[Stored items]
---+---

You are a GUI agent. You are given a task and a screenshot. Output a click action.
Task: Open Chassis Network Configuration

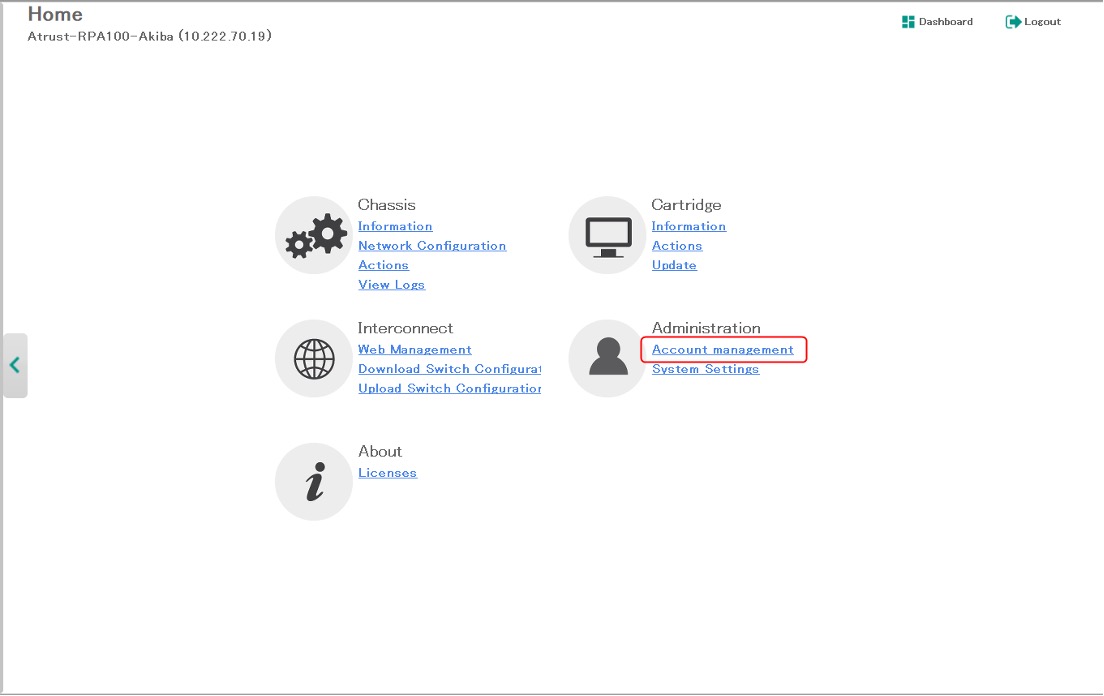pos(432,246)
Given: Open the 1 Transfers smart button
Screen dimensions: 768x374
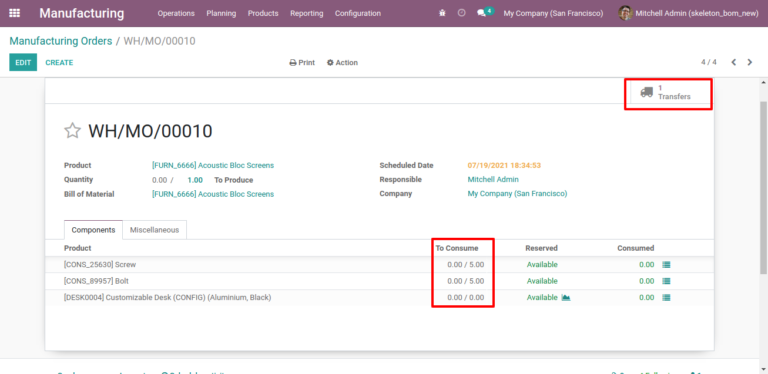Looking at the screenshot, I should point(668,92).
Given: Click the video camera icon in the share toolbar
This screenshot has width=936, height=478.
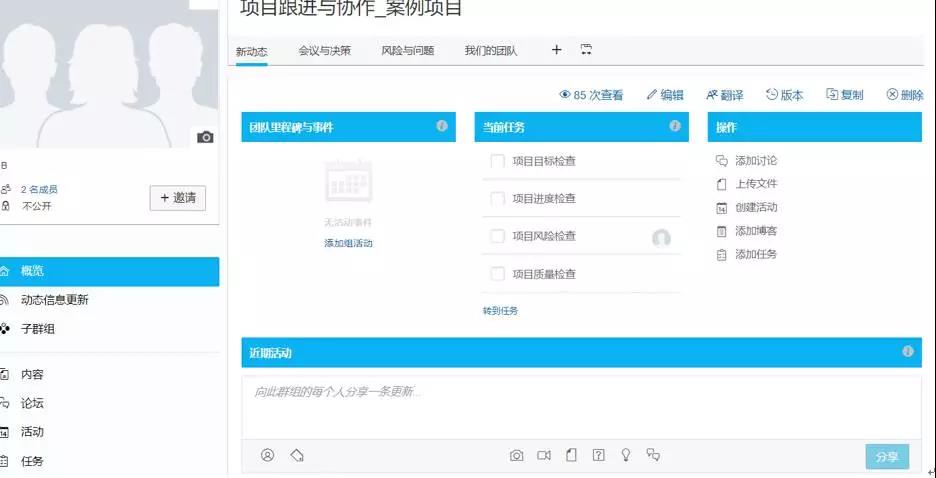Looking at the screenshot, I should tap(544, 455).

---+---

DIRECTIONS FOR THIS TASK — Leave the pictures out, then output exactly the lines from the "Given: Click the" line through the end of the records above, and no others.

SOLUTION —
Given: Click the video camera icon in the share toolbar
This screenshot has width=936, height=478.
Looking at the screenshot, I should tap(544, 455).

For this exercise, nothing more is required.